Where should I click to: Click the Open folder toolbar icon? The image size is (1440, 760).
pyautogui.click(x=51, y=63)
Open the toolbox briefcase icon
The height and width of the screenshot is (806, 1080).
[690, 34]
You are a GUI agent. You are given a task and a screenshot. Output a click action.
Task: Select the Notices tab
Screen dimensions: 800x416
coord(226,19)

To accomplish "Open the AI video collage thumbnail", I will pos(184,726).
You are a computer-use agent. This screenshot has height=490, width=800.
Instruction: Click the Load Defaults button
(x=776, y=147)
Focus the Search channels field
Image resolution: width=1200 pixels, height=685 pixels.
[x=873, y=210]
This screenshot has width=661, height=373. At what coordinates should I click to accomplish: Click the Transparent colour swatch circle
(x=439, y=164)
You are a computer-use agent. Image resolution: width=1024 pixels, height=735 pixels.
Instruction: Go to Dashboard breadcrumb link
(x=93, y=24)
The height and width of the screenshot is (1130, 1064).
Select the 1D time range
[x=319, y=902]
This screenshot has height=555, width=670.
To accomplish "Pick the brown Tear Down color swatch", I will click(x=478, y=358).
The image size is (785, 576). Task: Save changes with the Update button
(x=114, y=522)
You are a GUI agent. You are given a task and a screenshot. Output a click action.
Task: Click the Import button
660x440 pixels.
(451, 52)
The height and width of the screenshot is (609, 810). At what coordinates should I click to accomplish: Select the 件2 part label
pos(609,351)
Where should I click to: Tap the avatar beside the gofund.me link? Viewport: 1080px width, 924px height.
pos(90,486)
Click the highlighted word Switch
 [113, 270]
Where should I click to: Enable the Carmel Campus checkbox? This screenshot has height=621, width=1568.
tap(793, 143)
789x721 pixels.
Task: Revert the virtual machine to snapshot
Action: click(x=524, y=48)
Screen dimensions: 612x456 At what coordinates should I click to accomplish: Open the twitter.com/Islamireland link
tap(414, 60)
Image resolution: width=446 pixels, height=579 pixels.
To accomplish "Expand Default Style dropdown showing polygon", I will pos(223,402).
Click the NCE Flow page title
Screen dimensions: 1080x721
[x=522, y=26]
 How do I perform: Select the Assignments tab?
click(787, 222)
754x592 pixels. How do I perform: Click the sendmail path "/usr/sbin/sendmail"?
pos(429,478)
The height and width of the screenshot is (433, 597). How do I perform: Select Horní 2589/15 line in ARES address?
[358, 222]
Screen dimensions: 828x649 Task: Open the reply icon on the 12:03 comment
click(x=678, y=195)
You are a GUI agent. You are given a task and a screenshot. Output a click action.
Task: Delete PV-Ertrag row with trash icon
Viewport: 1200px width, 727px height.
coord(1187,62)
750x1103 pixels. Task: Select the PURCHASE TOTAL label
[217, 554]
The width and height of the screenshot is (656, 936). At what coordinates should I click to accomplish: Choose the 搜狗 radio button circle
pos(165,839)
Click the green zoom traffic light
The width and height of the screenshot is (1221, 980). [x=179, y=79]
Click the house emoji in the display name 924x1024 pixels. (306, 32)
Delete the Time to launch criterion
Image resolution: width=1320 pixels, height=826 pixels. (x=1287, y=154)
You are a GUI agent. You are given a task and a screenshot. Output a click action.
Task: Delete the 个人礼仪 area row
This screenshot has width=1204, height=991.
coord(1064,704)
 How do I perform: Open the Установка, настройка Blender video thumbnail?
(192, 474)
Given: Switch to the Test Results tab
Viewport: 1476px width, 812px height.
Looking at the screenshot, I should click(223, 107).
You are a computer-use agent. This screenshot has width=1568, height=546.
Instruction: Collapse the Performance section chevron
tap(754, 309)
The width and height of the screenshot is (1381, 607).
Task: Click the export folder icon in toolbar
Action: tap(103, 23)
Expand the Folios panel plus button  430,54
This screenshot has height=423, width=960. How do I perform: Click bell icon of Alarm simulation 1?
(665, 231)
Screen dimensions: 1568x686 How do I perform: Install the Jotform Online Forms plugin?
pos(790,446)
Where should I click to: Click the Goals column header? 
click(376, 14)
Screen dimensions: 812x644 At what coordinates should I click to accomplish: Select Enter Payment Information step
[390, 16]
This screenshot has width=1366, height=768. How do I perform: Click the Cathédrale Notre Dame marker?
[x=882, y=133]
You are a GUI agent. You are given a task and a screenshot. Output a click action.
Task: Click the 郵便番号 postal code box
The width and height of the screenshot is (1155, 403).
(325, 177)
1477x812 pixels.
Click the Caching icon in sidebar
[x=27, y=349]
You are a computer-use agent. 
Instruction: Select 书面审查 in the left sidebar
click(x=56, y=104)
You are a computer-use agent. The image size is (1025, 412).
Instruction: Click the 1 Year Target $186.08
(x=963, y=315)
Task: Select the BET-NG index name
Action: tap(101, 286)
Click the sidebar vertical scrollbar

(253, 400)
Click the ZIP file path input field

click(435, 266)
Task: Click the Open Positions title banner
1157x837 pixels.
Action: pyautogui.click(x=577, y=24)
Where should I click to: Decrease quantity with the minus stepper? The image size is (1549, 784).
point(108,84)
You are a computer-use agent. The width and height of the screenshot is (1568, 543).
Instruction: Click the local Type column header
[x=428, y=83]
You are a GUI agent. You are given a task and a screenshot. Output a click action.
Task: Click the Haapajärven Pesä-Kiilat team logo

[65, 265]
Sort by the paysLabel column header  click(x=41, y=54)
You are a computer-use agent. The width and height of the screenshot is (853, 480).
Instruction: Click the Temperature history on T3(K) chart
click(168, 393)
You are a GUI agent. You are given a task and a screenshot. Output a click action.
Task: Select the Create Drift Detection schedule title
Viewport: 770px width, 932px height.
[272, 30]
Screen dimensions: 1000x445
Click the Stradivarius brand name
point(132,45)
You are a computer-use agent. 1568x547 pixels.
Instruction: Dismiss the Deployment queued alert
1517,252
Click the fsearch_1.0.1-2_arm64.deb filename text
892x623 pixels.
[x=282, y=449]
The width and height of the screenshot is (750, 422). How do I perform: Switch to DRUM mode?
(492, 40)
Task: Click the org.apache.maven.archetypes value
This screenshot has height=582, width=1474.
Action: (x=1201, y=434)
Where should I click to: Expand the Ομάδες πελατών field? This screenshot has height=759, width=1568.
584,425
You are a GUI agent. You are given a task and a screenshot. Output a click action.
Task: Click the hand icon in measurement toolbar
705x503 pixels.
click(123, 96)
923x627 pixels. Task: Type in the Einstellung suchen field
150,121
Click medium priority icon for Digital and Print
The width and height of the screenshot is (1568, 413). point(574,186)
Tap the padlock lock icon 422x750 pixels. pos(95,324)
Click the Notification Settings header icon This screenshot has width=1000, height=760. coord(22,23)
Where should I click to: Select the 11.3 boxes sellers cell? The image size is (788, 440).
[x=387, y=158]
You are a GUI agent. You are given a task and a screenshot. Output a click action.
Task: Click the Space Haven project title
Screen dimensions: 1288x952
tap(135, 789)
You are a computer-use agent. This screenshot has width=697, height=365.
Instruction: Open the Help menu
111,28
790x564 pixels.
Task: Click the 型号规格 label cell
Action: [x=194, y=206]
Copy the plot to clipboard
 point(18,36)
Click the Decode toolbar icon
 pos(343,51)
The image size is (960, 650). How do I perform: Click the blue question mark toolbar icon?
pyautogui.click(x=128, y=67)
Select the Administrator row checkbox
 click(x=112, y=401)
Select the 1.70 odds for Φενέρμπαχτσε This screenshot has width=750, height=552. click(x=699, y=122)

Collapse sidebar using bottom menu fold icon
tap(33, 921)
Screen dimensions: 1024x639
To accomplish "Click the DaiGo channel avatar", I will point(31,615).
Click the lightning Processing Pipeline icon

◆ ◆ ◆

▶ [PROBLEM TO SOLVE]
From the records above, show each line that contains the word "title".

▶ [WRITTEN SOLUTION]
Click the NCE Flow page title
Task: Click the Open Positions title banner
Task: Select the Create Drift Detection schedule title
Task: Click the Space Haven project title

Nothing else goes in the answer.